▶ [ACTIVITY]: What is needed is every line of the data that includes the word "item". Please copy each one.

'''

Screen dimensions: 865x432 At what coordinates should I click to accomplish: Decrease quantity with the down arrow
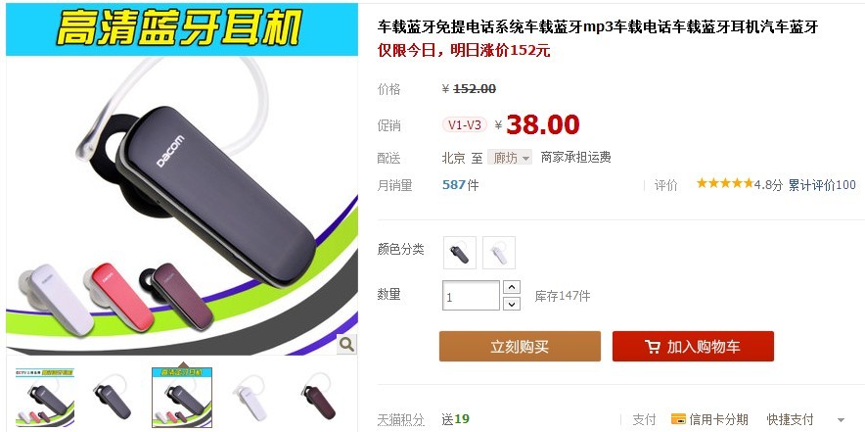[512, 304]
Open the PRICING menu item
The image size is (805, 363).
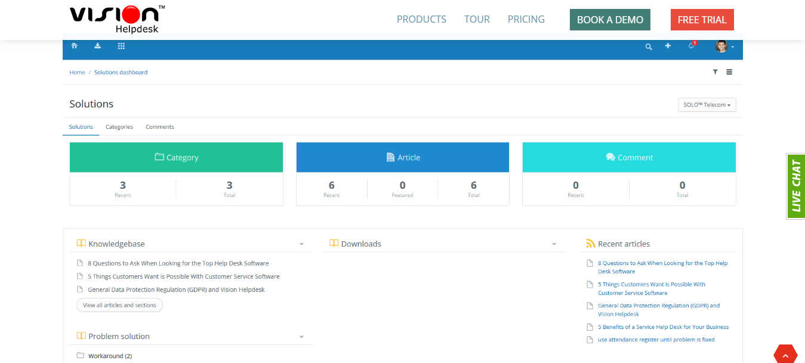tap(526, 19)
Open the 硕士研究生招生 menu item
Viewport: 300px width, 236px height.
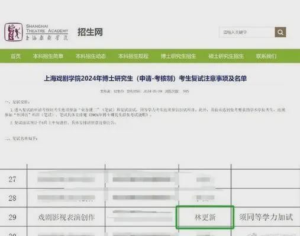(x=226, y=56)
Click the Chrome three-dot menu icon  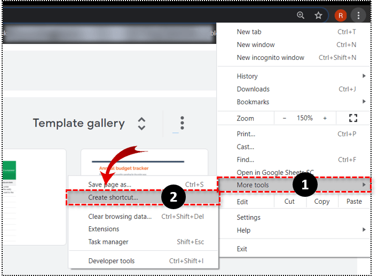(x=359, y=16)
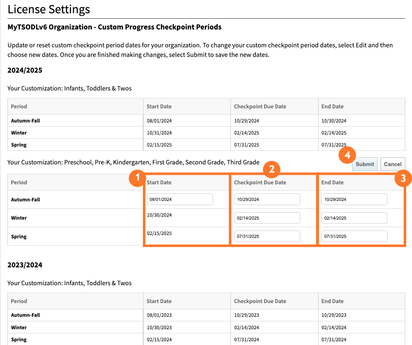Click the License Settings page heading
The image size is (412, 345).
coord(48,9)
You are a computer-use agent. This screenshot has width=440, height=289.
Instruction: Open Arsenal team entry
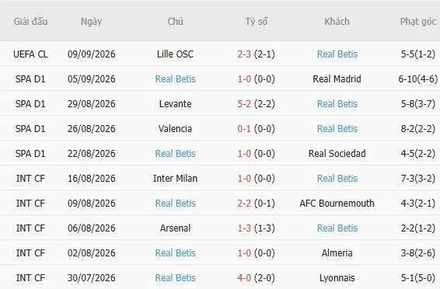click(176, 228)
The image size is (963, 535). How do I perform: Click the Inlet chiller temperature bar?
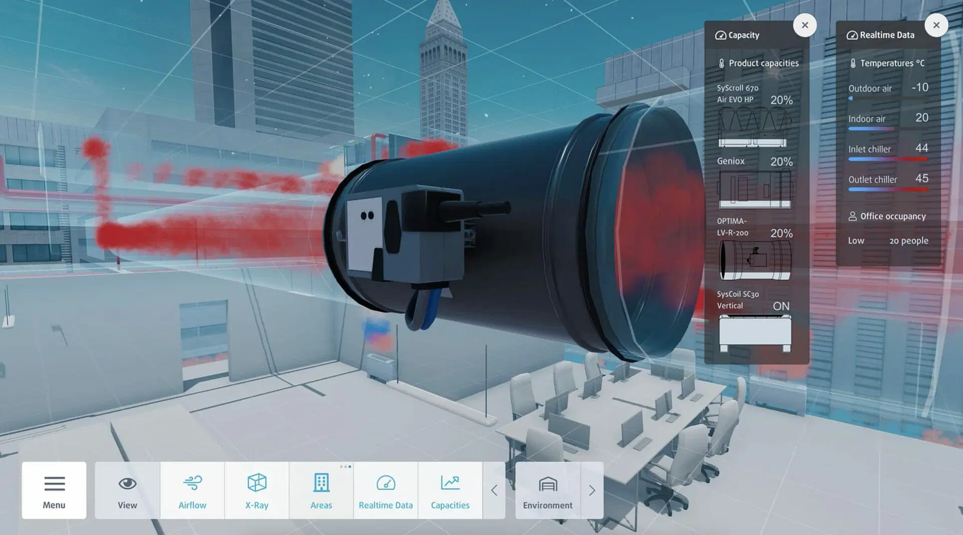pos(887,160)
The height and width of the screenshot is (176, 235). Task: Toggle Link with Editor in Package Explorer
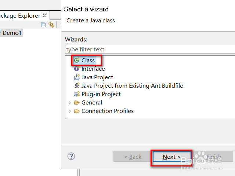pos(51,25)
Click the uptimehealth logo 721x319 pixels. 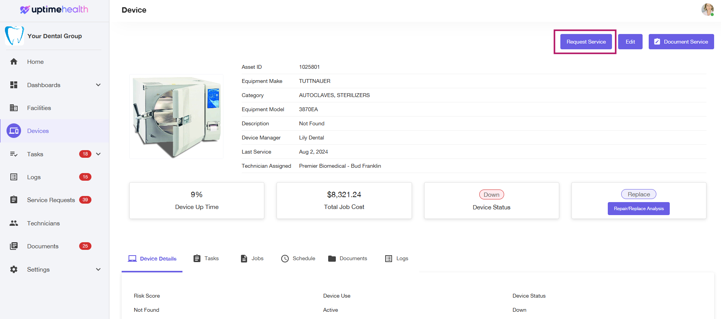[x=54, y=10]
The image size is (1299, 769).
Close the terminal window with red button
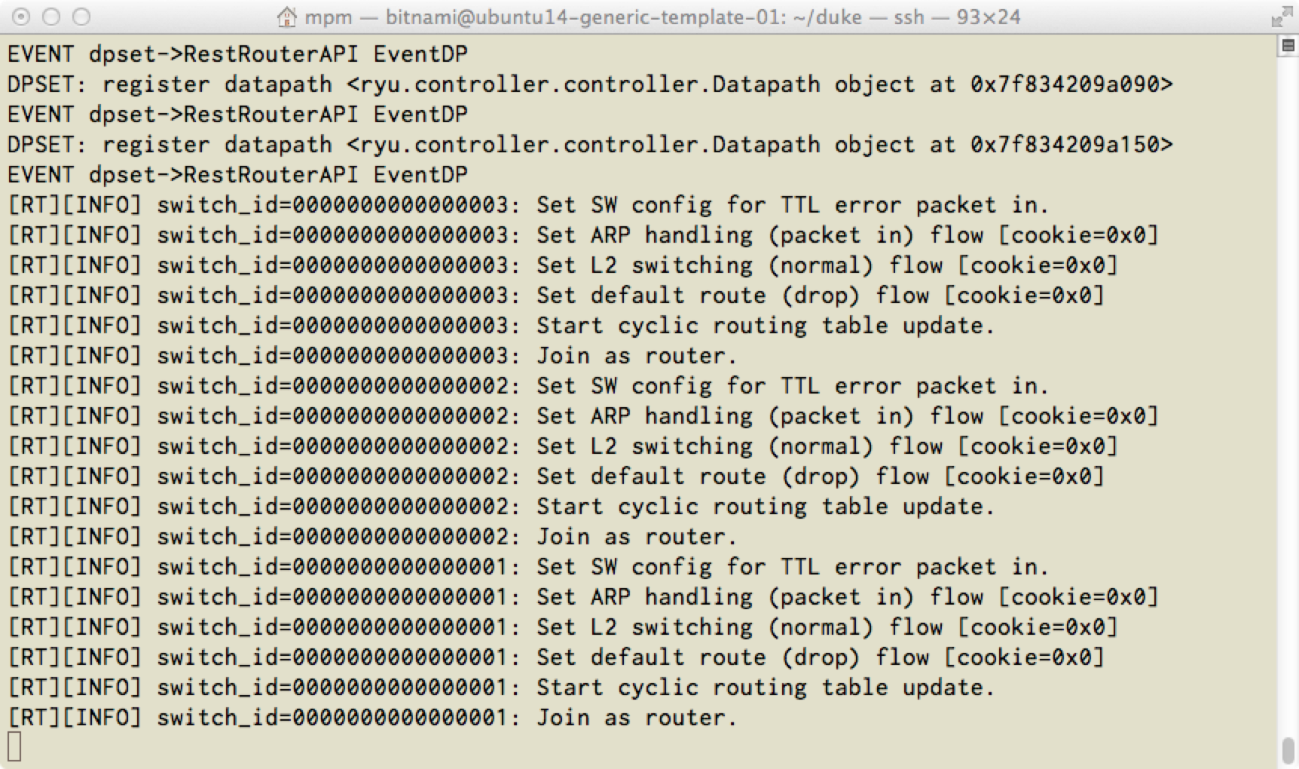[x=22, y=17]

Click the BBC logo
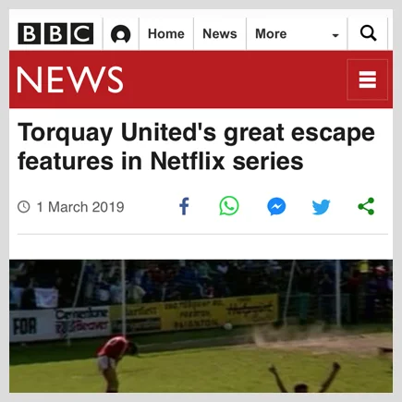55,33
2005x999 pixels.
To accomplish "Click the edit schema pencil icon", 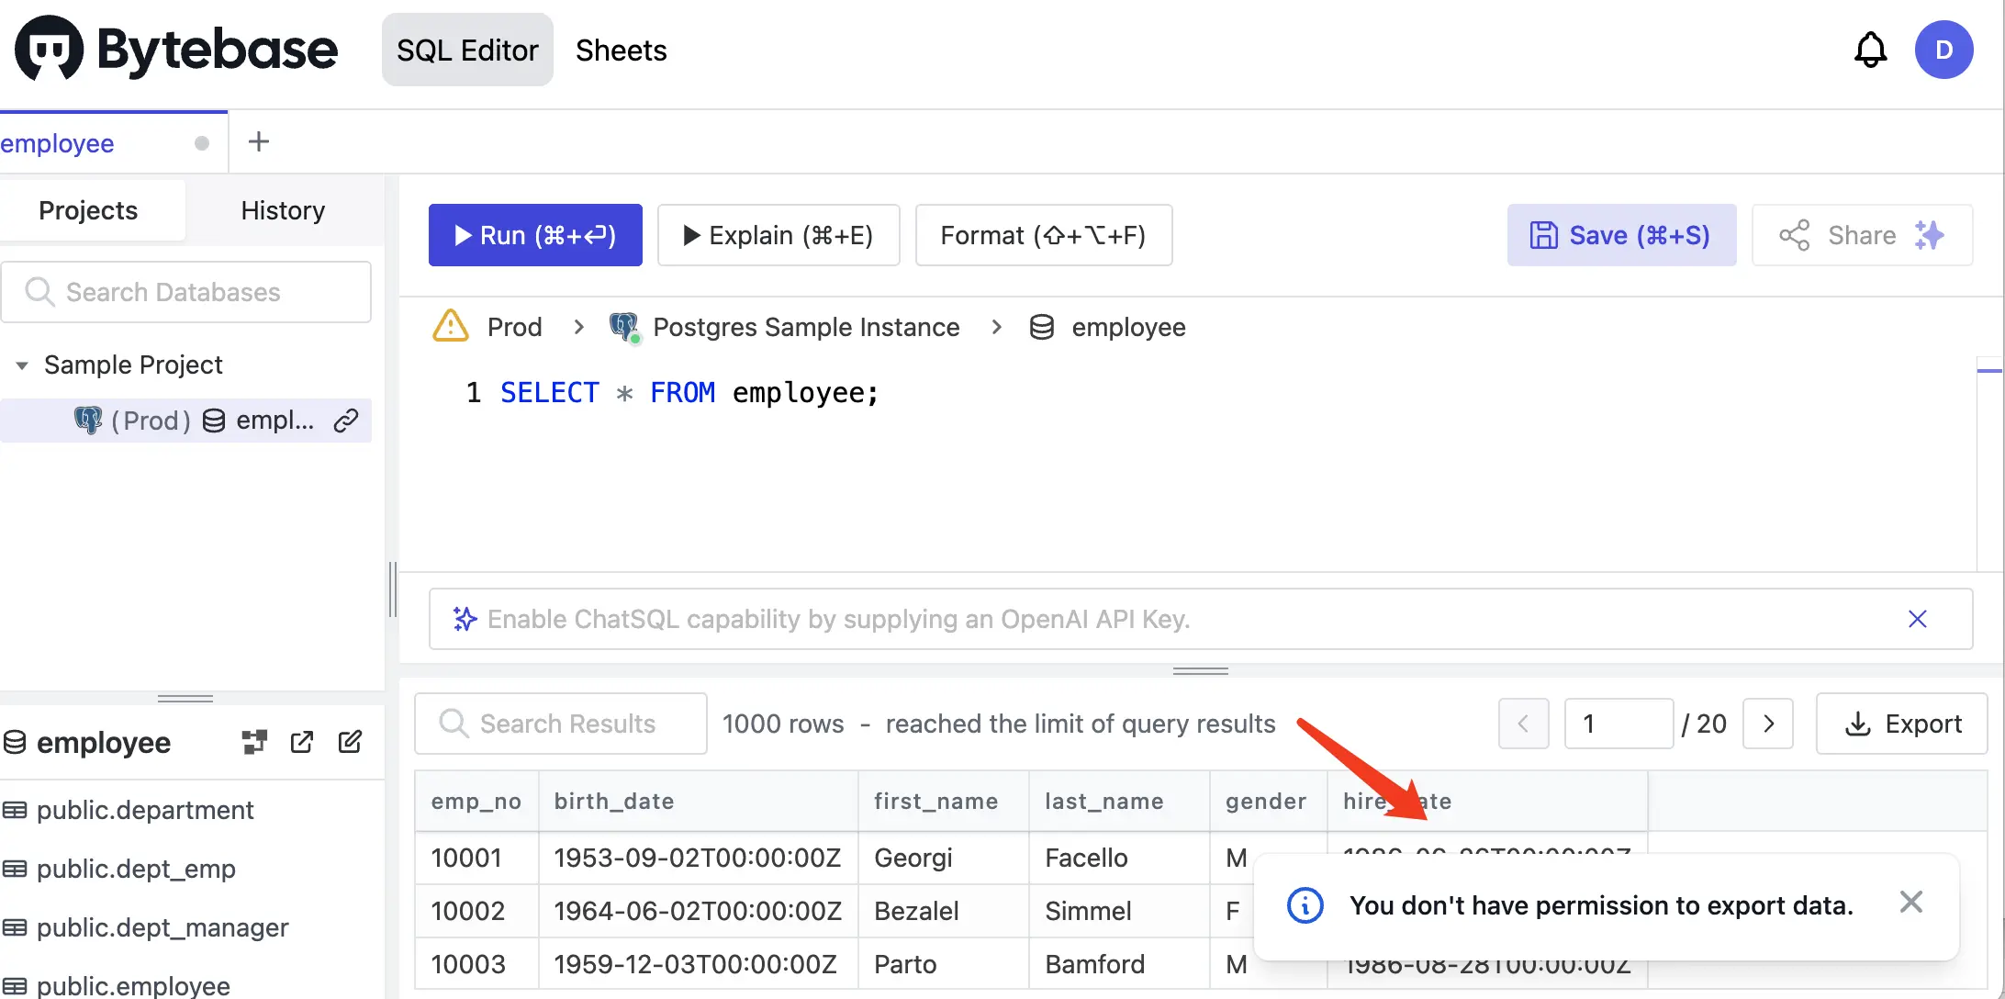I will pyautogui.click(x=350, y=742).
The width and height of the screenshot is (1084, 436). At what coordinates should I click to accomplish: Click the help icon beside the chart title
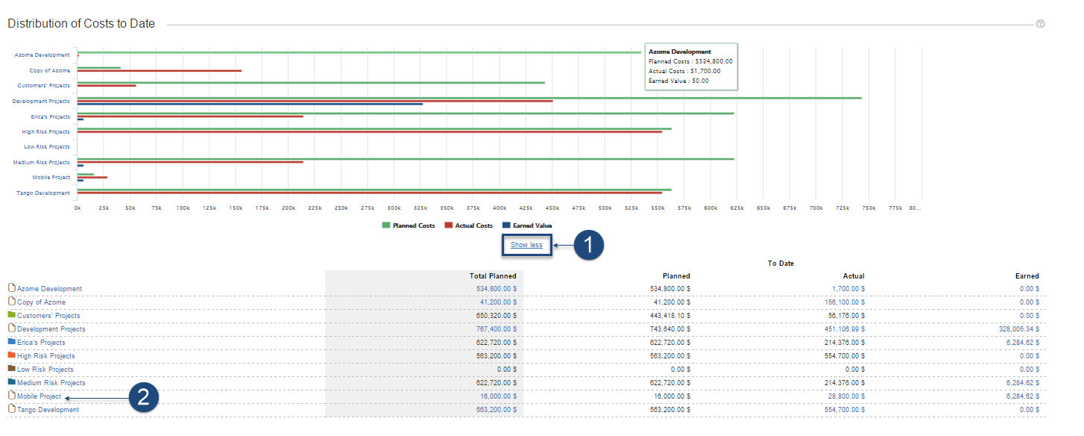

'''

▶ [EXPECTED ANSWER]:
Open the PRICING menu item
Open the 硕士研究生招生 menu item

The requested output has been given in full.